>I believe GHI claims their CIC with the Intrigue circuit is a dual channel
>aid because the "Intrigue" is actually Gennum's Dynamic EQ 2 Circuit. The
>DEQ2 is a user-friendly (another word for non-programmable?) dual channel
>amplifier which separates the incoming signal into high and low frequency
>bands. The bands then are independently expanded/compressed before they
>are once again joined and amplified.
The bands are not independently expanded or compressed. The input
signal is first sent to a 2:1 companding circuit and then to the band
split filter. Next comes the companders for both bands. The "amount"
of companding is separately controllable by pots. Gennum claims that
multiple AGC control blocks isolated from each other can lead to
serious distortions in the time-domain response of the system.

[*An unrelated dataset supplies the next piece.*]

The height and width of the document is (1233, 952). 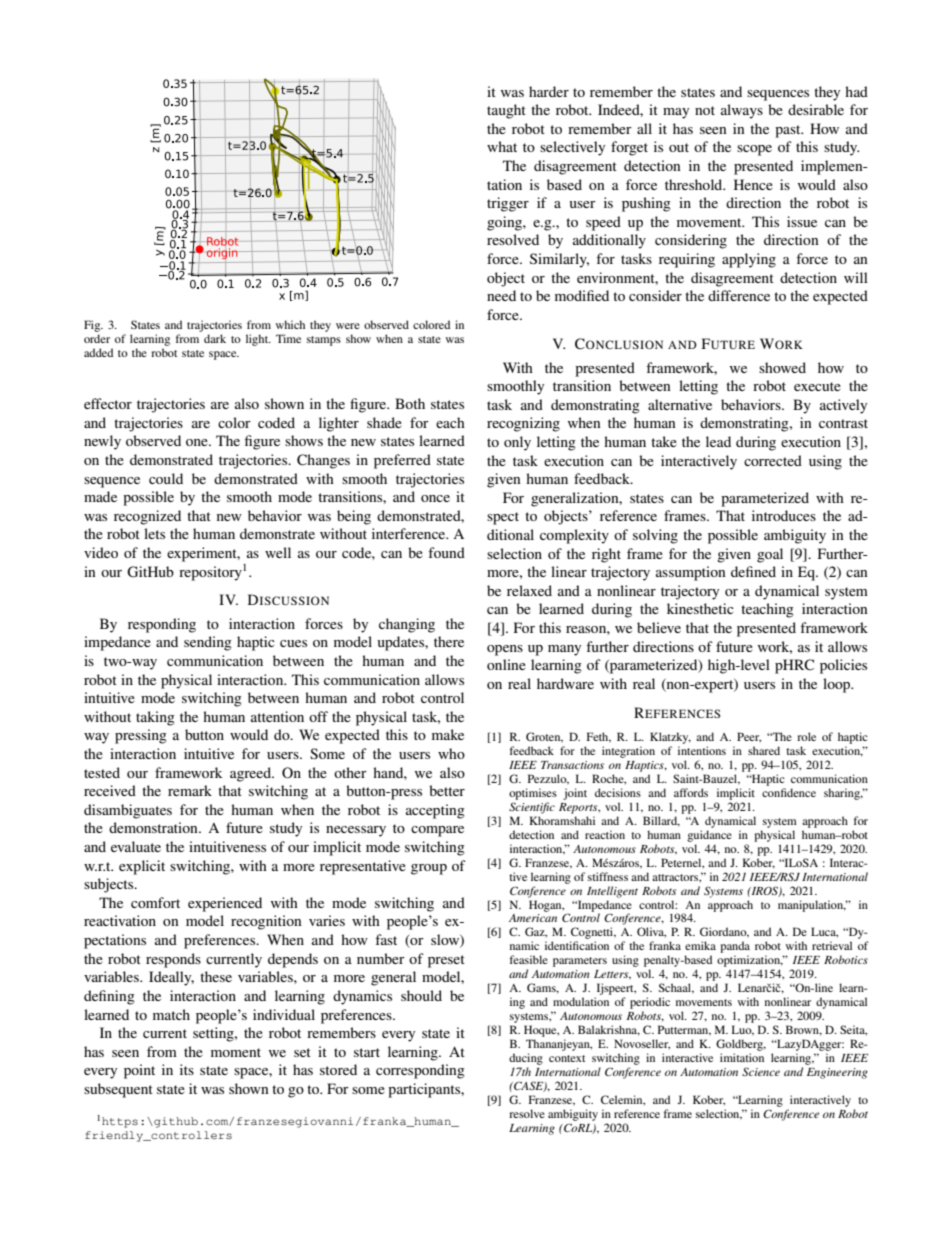 I want to click on compare, so click(x=437, y=831).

To
avoid this they use what they call synchronous companding which is a
single AGC control mechanism that controls all three companders.

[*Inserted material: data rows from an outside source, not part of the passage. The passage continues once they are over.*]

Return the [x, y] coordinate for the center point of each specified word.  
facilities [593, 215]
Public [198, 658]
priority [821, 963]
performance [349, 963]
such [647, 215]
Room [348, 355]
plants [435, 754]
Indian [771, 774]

>In my conversations with other manufacturers, I have been told that the
>DEQ2 is Gennum's way of giving Mead Killion (K-Amp) and Resound (WBDRC) a
>run for their money. I have dispensed a lot of DEQ2s, though, and my
>patients have been extremely satisfied with the results. Functional gain
>and real ear measurements have also been encouraging. The crossover
>frequency option puzzles me though--I seem to have better luck matching
>target with an active tone control.
What problems are you noticing?
>The crossover options seem to work a little better in the Resound and Siemens
>Music programmable products. But perhaps I may be expecting too much from
>a non-programmable hearing aid.
The Dynam EQII circuits are programmable but they use an analog system
(pots) rather than a programmer and a digital controlling circuit.